[SUPPLIED MATERIAL]

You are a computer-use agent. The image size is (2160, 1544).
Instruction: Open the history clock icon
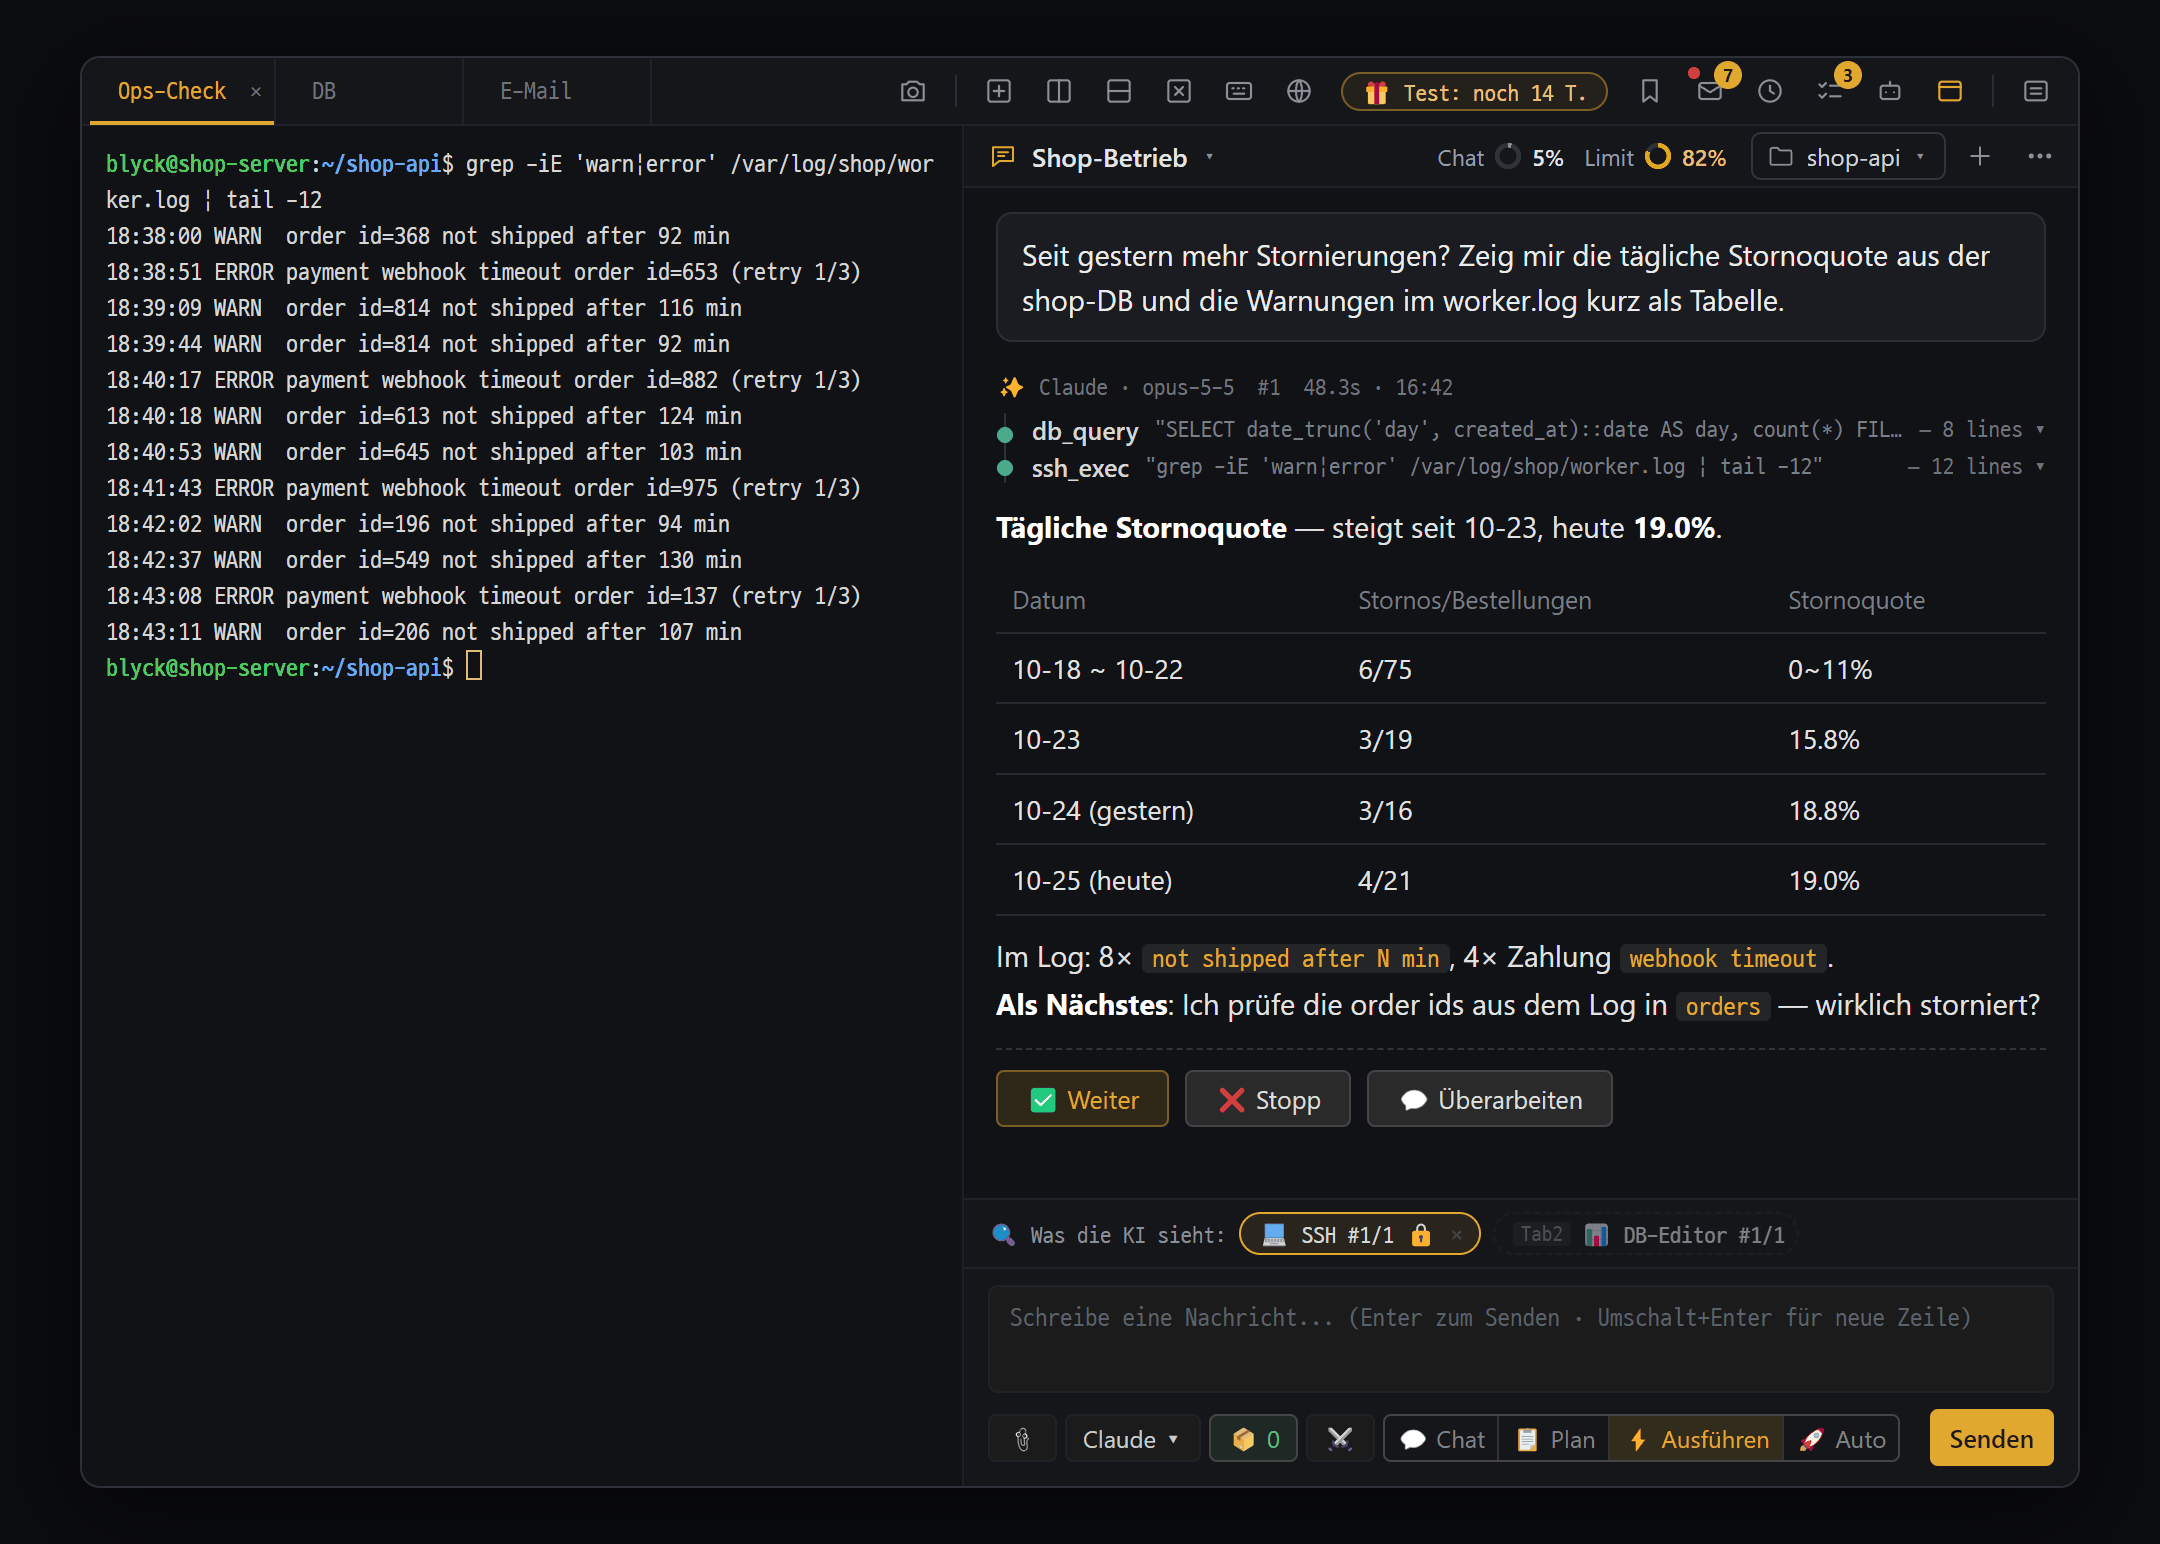(x=1770, y=92)
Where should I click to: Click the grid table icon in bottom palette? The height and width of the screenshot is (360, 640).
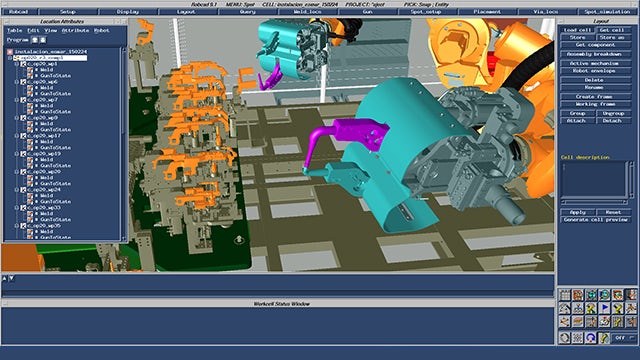pyautogui.click(x=565, y=295)
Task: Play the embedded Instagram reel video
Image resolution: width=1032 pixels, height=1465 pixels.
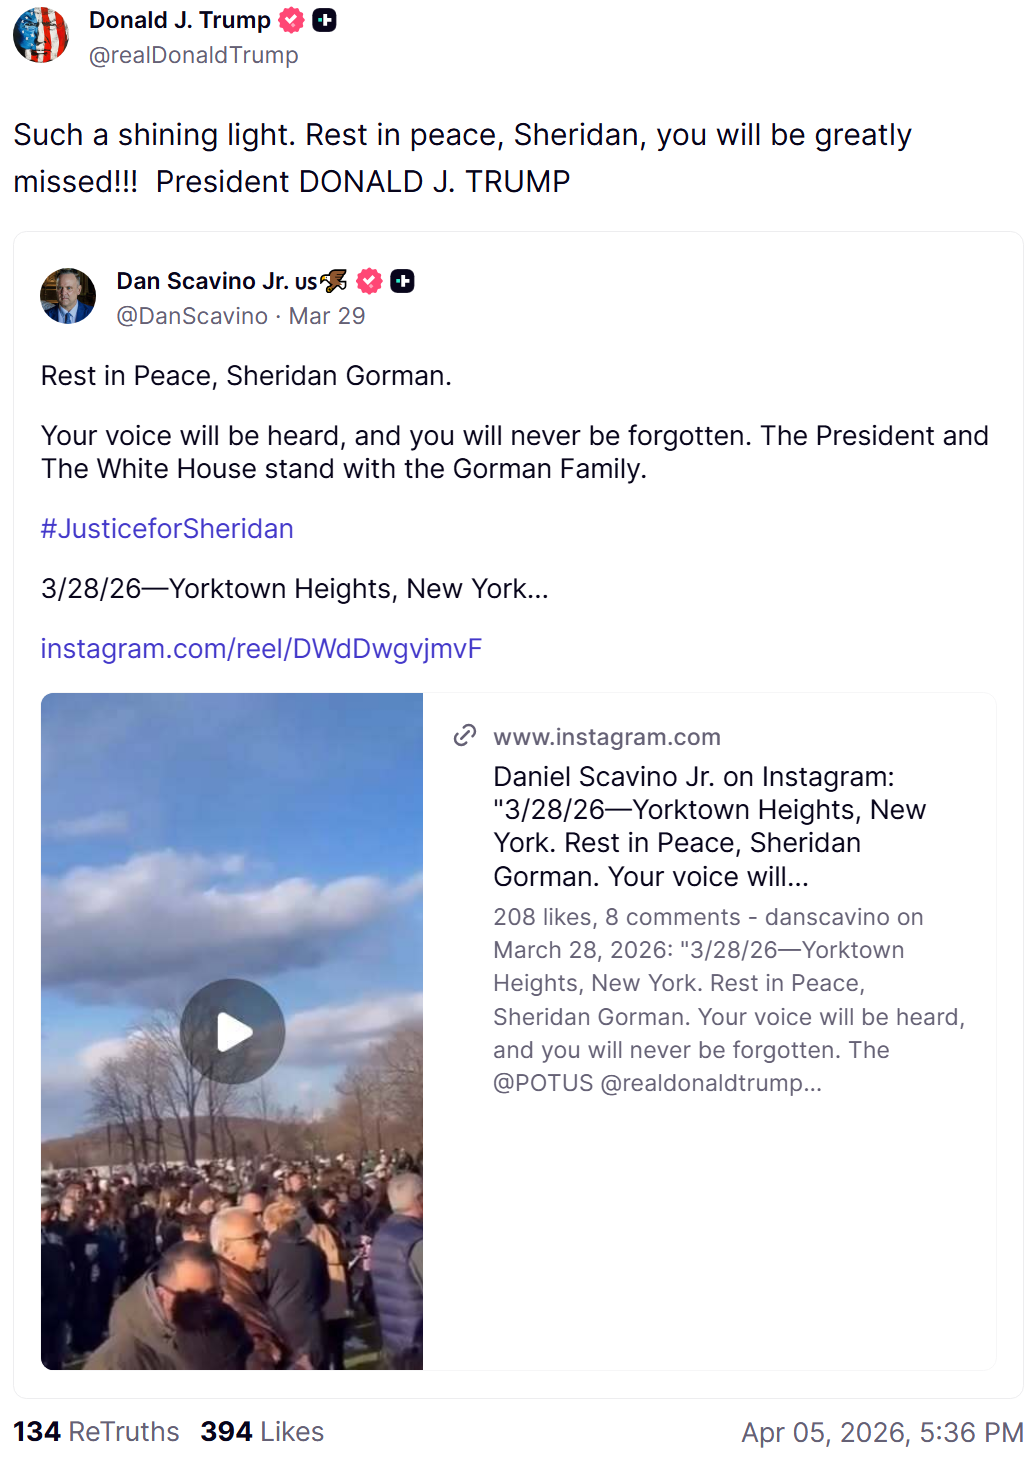Action: tap(232, 1031)
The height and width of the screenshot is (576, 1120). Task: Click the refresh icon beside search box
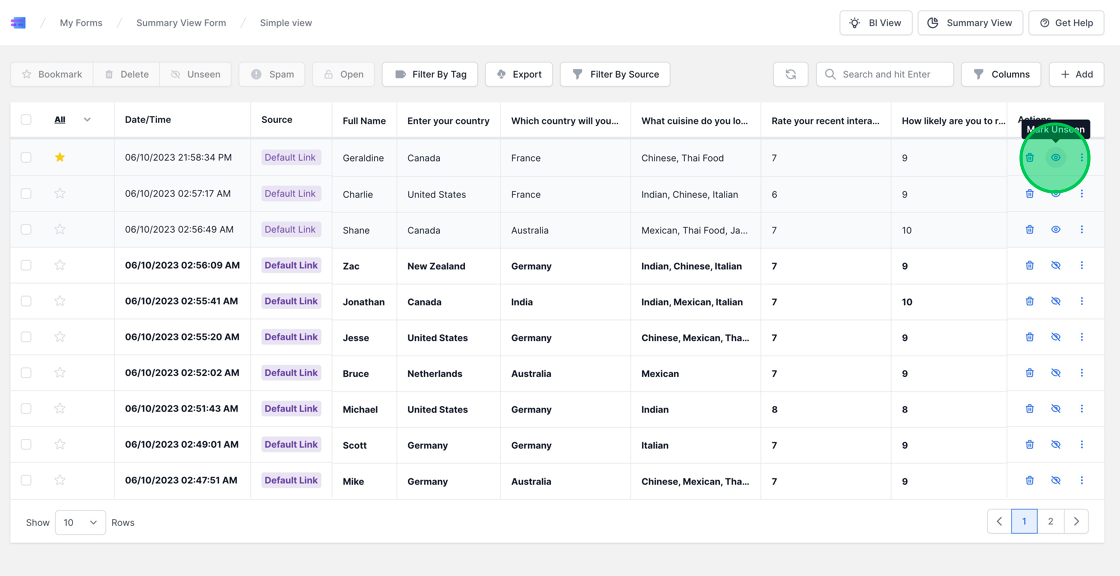(x=790, y=74)
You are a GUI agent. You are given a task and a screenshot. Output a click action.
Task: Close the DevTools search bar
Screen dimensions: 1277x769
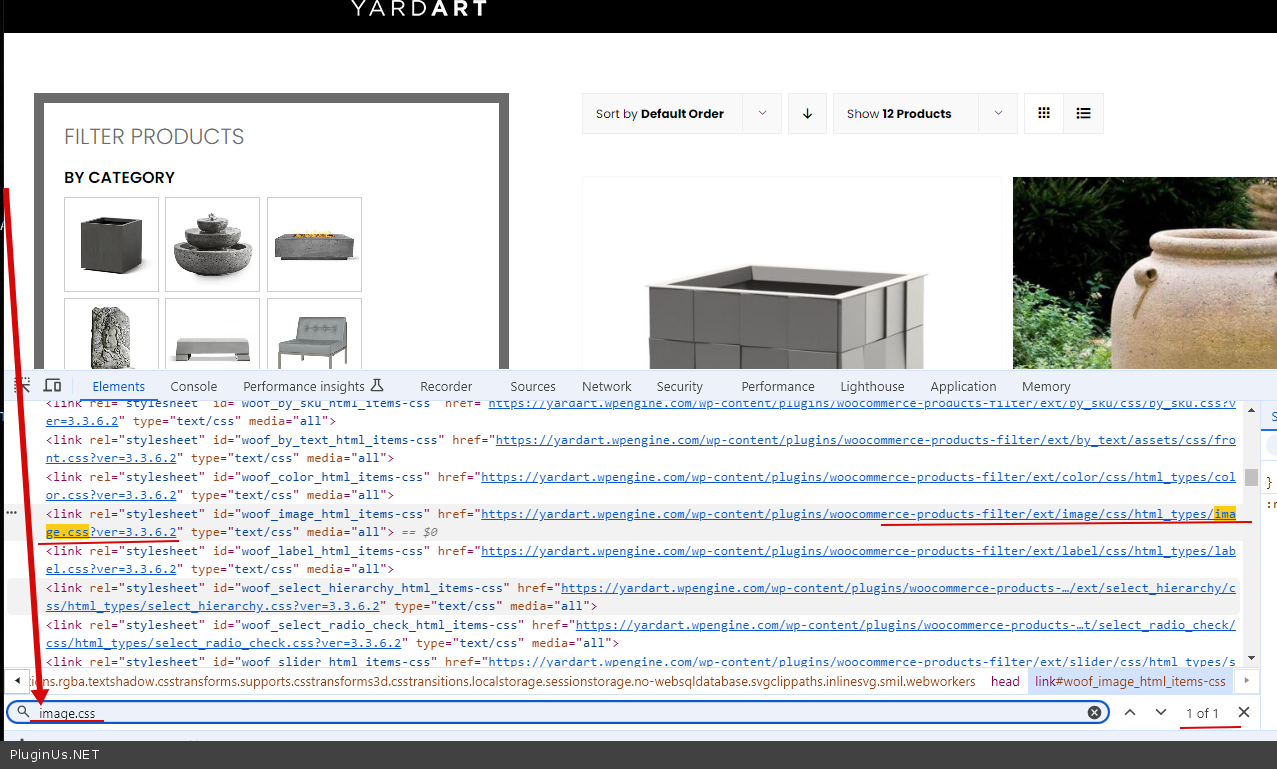pyautogui.click(x=1244, y=713)
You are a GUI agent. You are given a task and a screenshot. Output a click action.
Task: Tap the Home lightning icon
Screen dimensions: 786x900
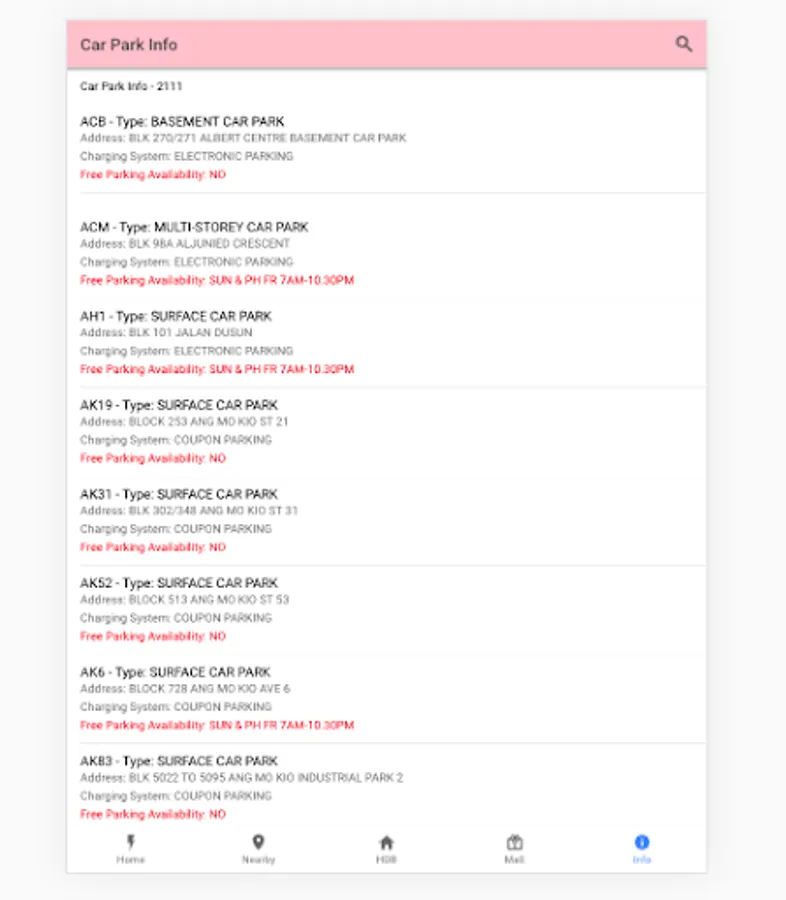coord(131,842)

[/SUPPLIED MATERIAL]

▶ _TASK REQUIREMENTS_:
The result should be an exact retyped version of all the entries above, containing no pictures.

▶ _WRITTEN REPLY_:
You are a computer-use agent. The image size is (2160, 1544).
Instruction: Open the history clock icon
(x=1770, y=92)
Where should I click to: Click the grid table icon in bottom palette? The height and width of the screenshot is (360, 640).
pyautogui.click(x=565, y=295)
Task: Play the embedded Instagram reel video
Image resolution: width=1032 pixels, height=1465 pixels.
Action: tap(232, 1031)
The height and width of the screenshot is (576, 1120). Task: Click the refresh icon beside search box
(x=790, y=74)
You are a GUI agent. You are given a task and a screenshot. Output a click action.
Task: Close the DevTools search bar
Screen dimensions: 1277x769
pyautogui.click(x=1244, y=713)
You are a GUI agent. You are given a task and a screenshot. Output a click action.
Task: Tap the Home lightning icon
Screen dimensions: 786x900
coord(131,842)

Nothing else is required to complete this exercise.